15.1. Dust Glows in the IR#

Using Wien’s law (see 5.3.2) we can measure the temperature of an object from its spectrum, including dust. Wien’s law relates an objects tempearture to the peak wavelength \((\lambda_{\rm peak})\) of its blackbody curve.

For warm dust at a temperature of \(100\ {\rm K}\):

(15.1)#\[\begin{align} \lambda_{\rm peak} = \frac{2.9\times 10^6\ {\rm nm \cdot K}}{100\ {\rm K}} = 29,000\ {\rm nm} = 29\ {\rm \mu m}, \end{align}\]

which lies in the infrared. The red part of the spectrum ends at about \(700\ {\rm nm}\), where wavelengths \(\gtrsim 700\ {\rm nm}\) up to \(1\ {\rm mm}\ (\text{or } 10^6\ {\rm nm})\) define the IR portion of the spectrum.

For cooler dust, at \(10\ {\rm K}\):

(15.2)#\[\begin{align} \lambda_{\rm peak} = \frac{2.9\times 10^6\ {\rm nm \cdot K}}{10\ {\rm K}} = 290,000\ {\rm nm} = 290\ {\rm \mu m}, \end{align}\]

the peak wavelength still lies in the infrared.

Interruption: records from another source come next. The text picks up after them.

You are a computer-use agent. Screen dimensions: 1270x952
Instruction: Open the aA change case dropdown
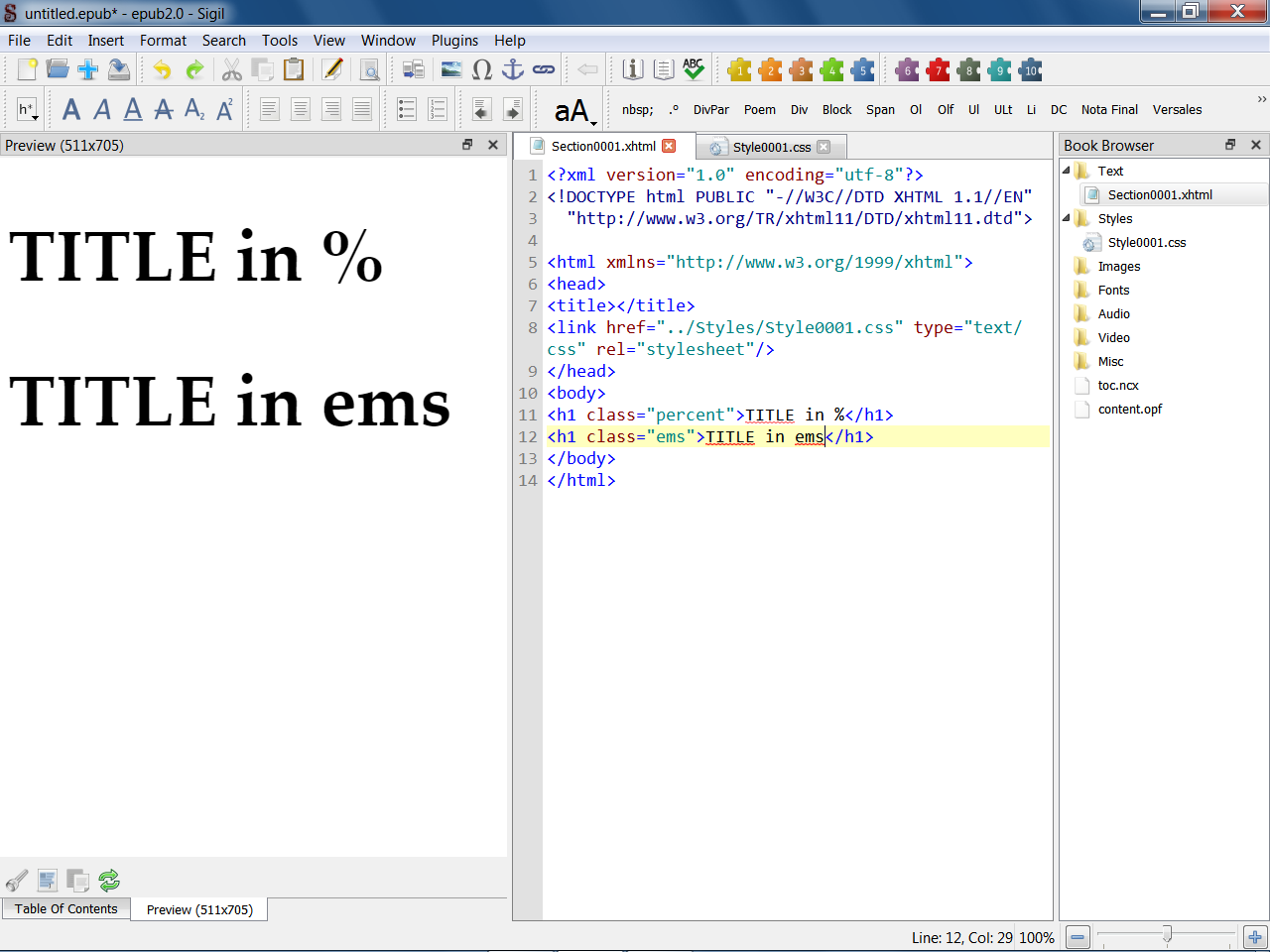(x=574, y=110)
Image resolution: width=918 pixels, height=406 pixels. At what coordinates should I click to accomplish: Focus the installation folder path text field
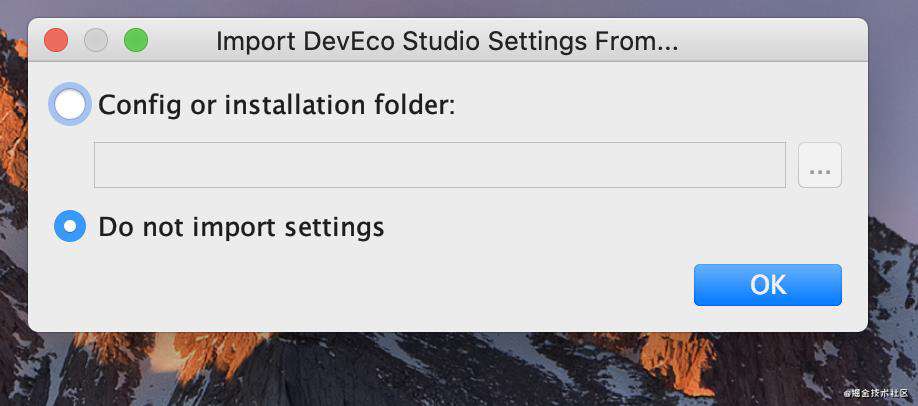click(440, 165)

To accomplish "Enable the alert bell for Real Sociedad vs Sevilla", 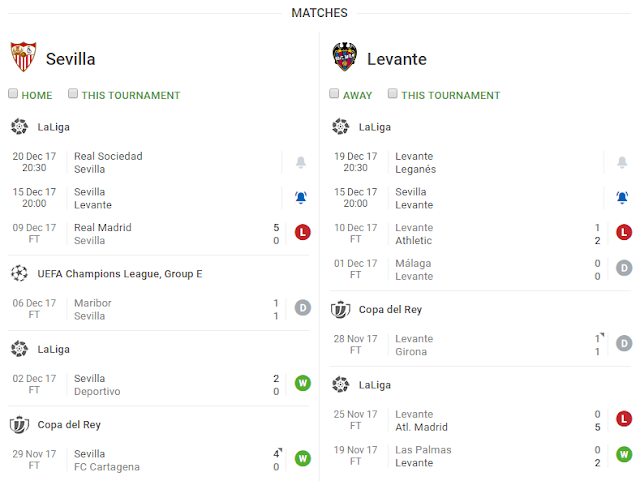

The temperature and the peak wavelength are inversely proportional. If the temperature decreases, the peak wavelength increases. We see that for the cooler dust that is common for the ISM, the peak wavelength is in the far-IR region of the EM spectrum.

def Weins_law_temp(T):
    #temp in K
    return 2.9e6/T

#For warm dust at 100 K
lamb_peak = Weins_law_temp(100)
print("The peak wavelength for warm dust is %1.1e nm or %d um." % (lamb_peak,lamb_peak/1e3))
#For cool dust at 10 K
lamb_peak = Weins_law_temp(10)
print("The peak wavelength for cool dust is %1.1e nm or %d um." % (lamb_peak,lamb_peak/1e3))
The peak wavelength for warm dust is 2.9e+04 nm or 29 um.
The peak wavelength for cool dust is 2.9e+05 nm or 290 um.

15.2. Properties of Protostars#

A star’s luminosity depends on the radius and surface temperature of a star. We can compare the luminosity of the Sun with a protostar through the ratio of this relationship to get,

(15.3)#\[\begin{align} \frac{L_{\rm proto}}{L_\odot} = \left(\frac{R_{\rm proto}}{R_\odot}\right)^2 \left(\frac{T_{\rm proto}}{T_\odot}\right)^4, \end{align}\]

where the subscript \(\rm proto\) refers to the protostar and \(\odot\) refers to the Sun. See 5.3.1 or 13.3 for review of the symbols (\(L\), \(R\), or \(T\)).

Suppose that when the Sun was a protostar, the protostar’s radius is \(10\times\) that of the Sun now (or \(R_{\rm proto} = 10\ R_\odot\)) and has a surface temperature of \(3300\ {\rm K}\). What would its luminosity have been?

We can apply our formula directly. We find that,

(15.4)#\[\begin{align} \frac{L_{\rm proto}}{L_\odot} = \left(\frac{10\ R_\odot}{1\ R_\odot}\right)^2 \left(\frac{3300\ {\rm K}}{5777\ {\rm K}}\right)^4 = 10.6. \end{align}\]

The Sun was \({\sim}10.6\times\) more luminous as a protstar than it is now. From the H-R diagram of protostars, as a \(1\ M_\odot\) star approaches the main sequence, it moves down (toward lower luminosity) and to the left (toward higher surface temperature).

T_sun = 5777 #average surface temperature of the Sun in K
T_proto = 3300 #surface temperature of the protostar
R_proto = 10 #radius of the protostar in solar radii

L_ratio = R_proto**2*(T_proto/T_sun)**4
print("The protostar is %2.1f times brighter than the Sun." % L_ratio)
The protostar is 10.6 times brighter than the Sun.